Your goal:
Find every line in the material below that contains the word "toolbar", and copy each of those lines.

::: Data in this exercise

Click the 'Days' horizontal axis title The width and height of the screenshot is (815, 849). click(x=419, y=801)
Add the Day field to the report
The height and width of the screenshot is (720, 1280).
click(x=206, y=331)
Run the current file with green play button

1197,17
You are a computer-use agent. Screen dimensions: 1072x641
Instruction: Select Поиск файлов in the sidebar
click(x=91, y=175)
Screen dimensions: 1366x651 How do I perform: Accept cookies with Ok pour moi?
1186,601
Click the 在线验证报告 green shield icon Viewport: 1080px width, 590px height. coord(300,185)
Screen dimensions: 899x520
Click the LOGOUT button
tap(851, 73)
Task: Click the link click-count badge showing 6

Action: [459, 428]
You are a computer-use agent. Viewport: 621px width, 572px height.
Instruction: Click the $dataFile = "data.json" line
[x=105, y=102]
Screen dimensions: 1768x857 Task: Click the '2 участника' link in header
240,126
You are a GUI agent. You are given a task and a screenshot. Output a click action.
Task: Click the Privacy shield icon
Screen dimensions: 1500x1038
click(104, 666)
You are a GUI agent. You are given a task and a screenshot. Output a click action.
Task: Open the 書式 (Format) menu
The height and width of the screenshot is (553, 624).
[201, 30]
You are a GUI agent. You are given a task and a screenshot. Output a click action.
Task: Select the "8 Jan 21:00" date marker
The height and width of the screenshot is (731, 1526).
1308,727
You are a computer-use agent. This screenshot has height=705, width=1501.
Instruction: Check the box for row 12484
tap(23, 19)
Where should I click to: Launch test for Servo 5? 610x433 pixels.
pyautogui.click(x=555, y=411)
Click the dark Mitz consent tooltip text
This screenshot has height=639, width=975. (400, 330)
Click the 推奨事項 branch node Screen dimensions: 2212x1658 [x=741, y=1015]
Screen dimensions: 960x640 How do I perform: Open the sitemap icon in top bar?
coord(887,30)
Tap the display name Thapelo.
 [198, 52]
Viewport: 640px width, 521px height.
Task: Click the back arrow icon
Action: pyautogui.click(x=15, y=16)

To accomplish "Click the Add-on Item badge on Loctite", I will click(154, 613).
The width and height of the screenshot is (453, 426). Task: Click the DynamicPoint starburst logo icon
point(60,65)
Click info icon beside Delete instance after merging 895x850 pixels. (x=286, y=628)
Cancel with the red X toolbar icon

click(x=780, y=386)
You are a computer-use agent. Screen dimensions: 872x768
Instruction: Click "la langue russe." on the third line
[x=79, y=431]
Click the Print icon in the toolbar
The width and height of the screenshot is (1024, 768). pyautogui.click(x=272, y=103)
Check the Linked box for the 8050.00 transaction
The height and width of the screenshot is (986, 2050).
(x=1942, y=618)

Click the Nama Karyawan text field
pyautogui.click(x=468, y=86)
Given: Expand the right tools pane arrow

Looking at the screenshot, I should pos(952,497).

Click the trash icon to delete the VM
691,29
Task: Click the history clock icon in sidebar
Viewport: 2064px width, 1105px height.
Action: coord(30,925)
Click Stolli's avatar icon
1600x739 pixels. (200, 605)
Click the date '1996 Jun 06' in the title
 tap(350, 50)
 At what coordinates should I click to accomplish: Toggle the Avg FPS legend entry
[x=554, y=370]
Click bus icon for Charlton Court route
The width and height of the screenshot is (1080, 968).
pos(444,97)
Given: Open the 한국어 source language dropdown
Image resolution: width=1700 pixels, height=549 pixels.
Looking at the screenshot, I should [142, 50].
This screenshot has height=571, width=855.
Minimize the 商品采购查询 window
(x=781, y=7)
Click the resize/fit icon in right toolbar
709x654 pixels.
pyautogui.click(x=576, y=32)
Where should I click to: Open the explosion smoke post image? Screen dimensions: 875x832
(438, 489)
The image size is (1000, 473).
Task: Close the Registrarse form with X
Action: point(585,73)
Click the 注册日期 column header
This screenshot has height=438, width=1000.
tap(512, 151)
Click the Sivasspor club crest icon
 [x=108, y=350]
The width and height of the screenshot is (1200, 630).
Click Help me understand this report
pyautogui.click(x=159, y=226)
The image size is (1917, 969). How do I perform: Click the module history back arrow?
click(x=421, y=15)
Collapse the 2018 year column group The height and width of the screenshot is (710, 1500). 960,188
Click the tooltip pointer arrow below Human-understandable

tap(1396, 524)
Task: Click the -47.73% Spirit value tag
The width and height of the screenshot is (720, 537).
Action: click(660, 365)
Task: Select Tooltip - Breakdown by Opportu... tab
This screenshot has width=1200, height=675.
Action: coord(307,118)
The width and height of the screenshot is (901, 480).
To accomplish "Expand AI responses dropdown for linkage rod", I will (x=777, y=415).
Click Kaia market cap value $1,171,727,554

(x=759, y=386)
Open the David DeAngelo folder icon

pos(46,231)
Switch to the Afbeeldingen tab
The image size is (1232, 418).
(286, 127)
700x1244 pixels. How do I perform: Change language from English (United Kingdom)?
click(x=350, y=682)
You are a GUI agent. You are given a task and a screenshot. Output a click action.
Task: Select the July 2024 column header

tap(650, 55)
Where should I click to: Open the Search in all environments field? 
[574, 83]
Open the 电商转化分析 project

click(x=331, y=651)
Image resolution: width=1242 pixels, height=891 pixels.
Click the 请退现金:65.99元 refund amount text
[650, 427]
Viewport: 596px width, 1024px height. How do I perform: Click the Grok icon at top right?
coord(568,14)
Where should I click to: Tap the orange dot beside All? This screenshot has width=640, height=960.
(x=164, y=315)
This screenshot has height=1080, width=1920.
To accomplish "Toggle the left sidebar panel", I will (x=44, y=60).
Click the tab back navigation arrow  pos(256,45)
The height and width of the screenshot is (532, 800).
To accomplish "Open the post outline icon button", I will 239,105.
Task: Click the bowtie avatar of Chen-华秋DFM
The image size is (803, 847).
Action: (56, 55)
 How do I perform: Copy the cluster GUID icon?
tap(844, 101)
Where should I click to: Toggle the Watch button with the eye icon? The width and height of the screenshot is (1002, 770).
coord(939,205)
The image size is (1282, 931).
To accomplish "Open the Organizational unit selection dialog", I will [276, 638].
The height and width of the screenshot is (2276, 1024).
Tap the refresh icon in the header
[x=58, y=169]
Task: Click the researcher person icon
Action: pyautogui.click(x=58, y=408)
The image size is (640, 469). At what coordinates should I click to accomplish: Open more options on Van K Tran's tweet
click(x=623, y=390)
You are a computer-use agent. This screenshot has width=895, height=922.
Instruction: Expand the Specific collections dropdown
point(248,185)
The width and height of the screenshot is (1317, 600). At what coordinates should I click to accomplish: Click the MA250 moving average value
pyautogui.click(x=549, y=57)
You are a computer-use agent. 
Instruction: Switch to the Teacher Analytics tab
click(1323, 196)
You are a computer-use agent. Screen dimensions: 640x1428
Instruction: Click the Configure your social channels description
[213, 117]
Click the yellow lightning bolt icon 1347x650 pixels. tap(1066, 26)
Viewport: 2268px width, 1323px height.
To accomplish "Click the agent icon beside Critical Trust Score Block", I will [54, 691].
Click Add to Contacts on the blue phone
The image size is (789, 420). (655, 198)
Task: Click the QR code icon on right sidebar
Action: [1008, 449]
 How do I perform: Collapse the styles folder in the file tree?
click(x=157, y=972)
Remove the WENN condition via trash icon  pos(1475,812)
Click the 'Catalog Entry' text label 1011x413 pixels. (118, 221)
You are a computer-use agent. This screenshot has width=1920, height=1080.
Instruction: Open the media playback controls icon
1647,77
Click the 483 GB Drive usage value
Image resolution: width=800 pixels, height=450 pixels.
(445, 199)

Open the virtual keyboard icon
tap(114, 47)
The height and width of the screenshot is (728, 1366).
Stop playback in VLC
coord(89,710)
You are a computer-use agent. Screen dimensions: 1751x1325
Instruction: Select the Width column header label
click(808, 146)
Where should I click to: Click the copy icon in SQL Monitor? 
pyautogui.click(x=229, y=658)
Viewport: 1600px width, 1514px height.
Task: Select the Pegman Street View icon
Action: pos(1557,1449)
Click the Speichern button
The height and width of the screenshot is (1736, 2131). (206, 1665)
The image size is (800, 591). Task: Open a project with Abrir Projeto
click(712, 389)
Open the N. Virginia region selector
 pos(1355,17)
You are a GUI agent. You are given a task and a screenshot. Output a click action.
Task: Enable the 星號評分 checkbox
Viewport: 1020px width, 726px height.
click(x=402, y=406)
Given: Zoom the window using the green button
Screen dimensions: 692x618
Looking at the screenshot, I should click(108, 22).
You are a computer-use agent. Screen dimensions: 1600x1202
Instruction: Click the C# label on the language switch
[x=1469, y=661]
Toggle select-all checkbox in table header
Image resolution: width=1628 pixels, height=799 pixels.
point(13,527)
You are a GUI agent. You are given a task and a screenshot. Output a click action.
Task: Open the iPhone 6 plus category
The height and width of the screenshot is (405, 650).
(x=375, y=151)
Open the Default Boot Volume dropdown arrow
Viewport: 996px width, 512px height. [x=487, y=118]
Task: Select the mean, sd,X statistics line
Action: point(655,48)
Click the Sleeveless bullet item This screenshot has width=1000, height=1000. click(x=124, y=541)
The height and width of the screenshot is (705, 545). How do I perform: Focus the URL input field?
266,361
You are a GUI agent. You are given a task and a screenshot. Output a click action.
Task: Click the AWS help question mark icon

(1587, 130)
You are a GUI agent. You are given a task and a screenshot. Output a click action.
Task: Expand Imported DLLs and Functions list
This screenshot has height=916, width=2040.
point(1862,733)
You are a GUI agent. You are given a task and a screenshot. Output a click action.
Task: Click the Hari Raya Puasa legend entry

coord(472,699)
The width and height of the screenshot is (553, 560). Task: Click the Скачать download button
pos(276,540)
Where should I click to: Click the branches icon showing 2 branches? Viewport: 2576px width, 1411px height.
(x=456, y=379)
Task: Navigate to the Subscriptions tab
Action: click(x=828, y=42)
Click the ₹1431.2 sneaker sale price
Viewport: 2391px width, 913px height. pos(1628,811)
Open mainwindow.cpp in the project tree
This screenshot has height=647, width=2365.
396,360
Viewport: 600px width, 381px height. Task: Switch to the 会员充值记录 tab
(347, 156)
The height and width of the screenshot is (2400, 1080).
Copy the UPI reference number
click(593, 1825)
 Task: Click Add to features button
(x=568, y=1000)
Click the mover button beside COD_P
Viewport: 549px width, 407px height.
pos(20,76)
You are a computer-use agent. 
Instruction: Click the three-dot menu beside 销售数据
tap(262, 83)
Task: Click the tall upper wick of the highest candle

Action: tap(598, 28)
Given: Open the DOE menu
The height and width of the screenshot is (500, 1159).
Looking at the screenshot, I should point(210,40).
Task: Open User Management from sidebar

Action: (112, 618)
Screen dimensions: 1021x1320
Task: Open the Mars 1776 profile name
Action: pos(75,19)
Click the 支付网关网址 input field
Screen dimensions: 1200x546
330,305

::::::

Written solution:
Cancel with the red X toolbar icon
Click the Print icon in the toolbar
Click the resize/fit icon in right toolbar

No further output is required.